"""

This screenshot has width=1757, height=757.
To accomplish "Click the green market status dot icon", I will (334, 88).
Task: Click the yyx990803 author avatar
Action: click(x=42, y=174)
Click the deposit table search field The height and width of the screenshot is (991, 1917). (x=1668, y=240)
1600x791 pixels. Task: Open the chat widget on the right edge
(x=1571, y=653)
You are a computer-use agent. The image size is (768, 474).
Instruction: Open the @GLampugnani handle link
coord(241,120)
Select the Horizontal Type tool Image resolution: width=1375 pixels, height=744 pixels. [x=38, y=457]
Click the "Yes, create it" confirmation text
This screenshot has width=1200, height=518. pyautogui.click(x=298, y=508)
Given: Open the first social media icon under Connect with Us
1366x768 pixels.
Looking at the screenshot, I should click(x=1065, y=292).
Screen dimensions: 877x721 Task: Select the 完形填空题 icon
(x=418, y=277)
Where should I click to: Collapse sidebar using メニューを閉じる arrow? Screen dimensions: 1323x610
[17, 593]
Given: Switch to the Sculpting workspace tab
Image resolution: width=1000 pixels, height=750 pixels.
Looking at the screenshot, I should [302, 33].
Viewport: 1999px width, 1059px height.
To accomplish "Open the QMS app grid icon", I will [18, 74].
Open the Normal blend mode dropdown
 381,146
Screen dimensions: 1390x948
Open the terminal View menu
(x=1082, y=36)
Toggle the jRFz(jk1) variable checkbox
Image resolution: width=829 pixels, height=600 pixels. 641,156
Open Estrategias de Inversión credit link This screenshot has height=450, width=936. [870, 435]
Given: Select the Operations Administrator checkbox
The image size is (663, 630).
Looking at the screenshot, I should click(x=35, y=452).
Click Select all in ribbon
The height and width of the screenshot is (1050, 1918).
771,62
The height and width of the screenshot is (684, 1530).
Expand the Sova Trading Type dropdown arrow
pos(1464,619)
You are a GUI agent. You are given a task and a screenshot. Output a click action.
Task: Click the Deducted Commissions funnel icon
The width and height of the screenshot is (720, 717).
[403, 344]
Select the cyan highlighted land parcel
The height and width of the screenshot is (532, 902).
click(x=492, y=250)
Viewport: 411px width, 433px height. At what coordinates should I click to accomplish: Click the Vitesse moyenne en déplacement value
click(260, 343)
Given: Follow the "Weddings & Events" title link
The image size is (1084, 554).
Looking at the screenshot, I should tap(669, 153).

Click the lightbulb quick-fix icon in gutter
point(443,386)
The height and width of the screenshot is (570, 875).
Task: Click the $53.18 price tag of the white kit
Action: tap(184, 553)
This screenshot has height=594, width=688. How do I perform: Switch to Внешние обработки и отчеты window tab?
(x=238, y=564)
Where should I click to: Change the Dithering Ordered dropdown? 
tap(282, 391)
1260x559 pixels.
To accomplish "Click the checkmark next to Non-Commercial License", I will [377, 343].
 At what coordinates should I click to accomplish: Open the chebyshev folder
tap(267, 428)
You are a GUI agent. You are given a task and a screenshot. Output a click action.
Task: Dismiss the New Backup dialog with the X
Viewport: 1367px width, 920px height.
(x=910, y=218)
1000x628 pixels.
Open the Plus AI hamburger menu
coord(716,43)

"""

* _What is required_: Copy all of the material above word for word.

* _Full output_:
This screenshot has width=1757, height=757.
To accomplish "Click the green market status dot icon", I will (334, 88).
Task: Click the yyx990803 author avatar
Action: click(x=42, y=174)
Click the deposit table search field The height and width of the screenshot is (991, 1917). (x=1668, y=240)
1600x791 pixels. Task: Open the chat widget on the right edge
(x=1571, y=653)
You are a computer-use agent. The image size is (768, 474).
Instruction: Open the @GLampugnani handle link
coord(241,120)
Select the Horizontal Type tool Image resolution: width=1375 pixels, height=744 pixels. [x=38, y=457]
Click the "Yes, create it" confirmation text
This screenshot has width=1200, height=518. pyautogui.click(x=298, y=508)
Given: Open the first social media icon under Connect with Us
1366x768 pixels.
Looking at the screenshot, I should click(x=1065, y=292).
Screen dimensions: 877x721 Task: Select the 完形填空题 icon
(x=418, y=277)
Where should I click to: Collapse sidebar using メニューを閉じる arrow? Screen dimensions: 1323x610
[17, 593]
Given: Switch to the Sculpting workspace tab
Image resolution: width=1000 pixels, height=750 pixels.
Looking at the screenshot, I should [302, 33].
Viewport: 1999px width, 1059px height.
To accomplish "Open the QMS app grid icon", I will [18, 74].
Open the Normal blend mode dropdown
 381,146
Screen dimensions: 1390x948
Open the terminal View menu
(x=1082, y=36)
Toggle the jRFz(jk1) variable checkbox
Image resolution: width=829 pixels, height=600 pixels. 641,156
Open Estrategias de Inversión credit link This screenshot has height=450, width=936. [870, 435]
Given: Select the Operations Administrator checkbox
The image size is (663, 630).
Looking at the screenshot, I should click(x=35, y=452).
Click Select all in ribbon
The height and width of the screenshot is (1050, 1918).
771,62
The height and width of the screenshot is (684, 1530).
Expand the Sova Trading Type dropdown arrow
pos(1464,619)
You are a GUI agent. You are given a task and a screenshot. Output a click action.
Task: Click the Deducted Commissions funnel icon
The width and height of the screenshot is (720, 717).
[403, 344]
Select the cyan highlighted land parcel
The height and width of the screenshot is (532, 902).
click(x=492, y=250)
Viewport: 411px width, 433px height. At what coordinates should I click to accomplish: Click the Vitesse moyenne en déplacement value
click(260, 343)
Given: Follow the "Weddings & Events" title link
The image size is (1084, 554).
Looking at the screenshot, I should tap(669, 153).

Click the lightbulb quick-fix icon in gutter
point(443,386)
The height and width of the screenshot is (570, 875).
Task: Click the $53.18 price tag of the white kit
Action: tap(184, 553)
This screenshot has height=594, width=688. How do I perform: Switch to Внешние обработки и отчеты window tab?
(x=238, y=564)
Where should I click to: Change the Dithering Ordered dropdown? 
tap(282, 391)
1260x559 pixels.
To accomplish "Click the checkmark next to Non-Commercial License", I will [377, 343].
 At what coordinates should I click to accomplish: Open the chebyshev folder
tap(267, 428)
You are a GUI agent. You are given a task and a screenshot. Output a click action.
Task: Dismiss the New Backup dialog with the X
Viewport: 1367px width, 920px height.
(x=910, y=218)
1000x628 pixels.
Open the Plus AI hamburger menu
coord(716,43)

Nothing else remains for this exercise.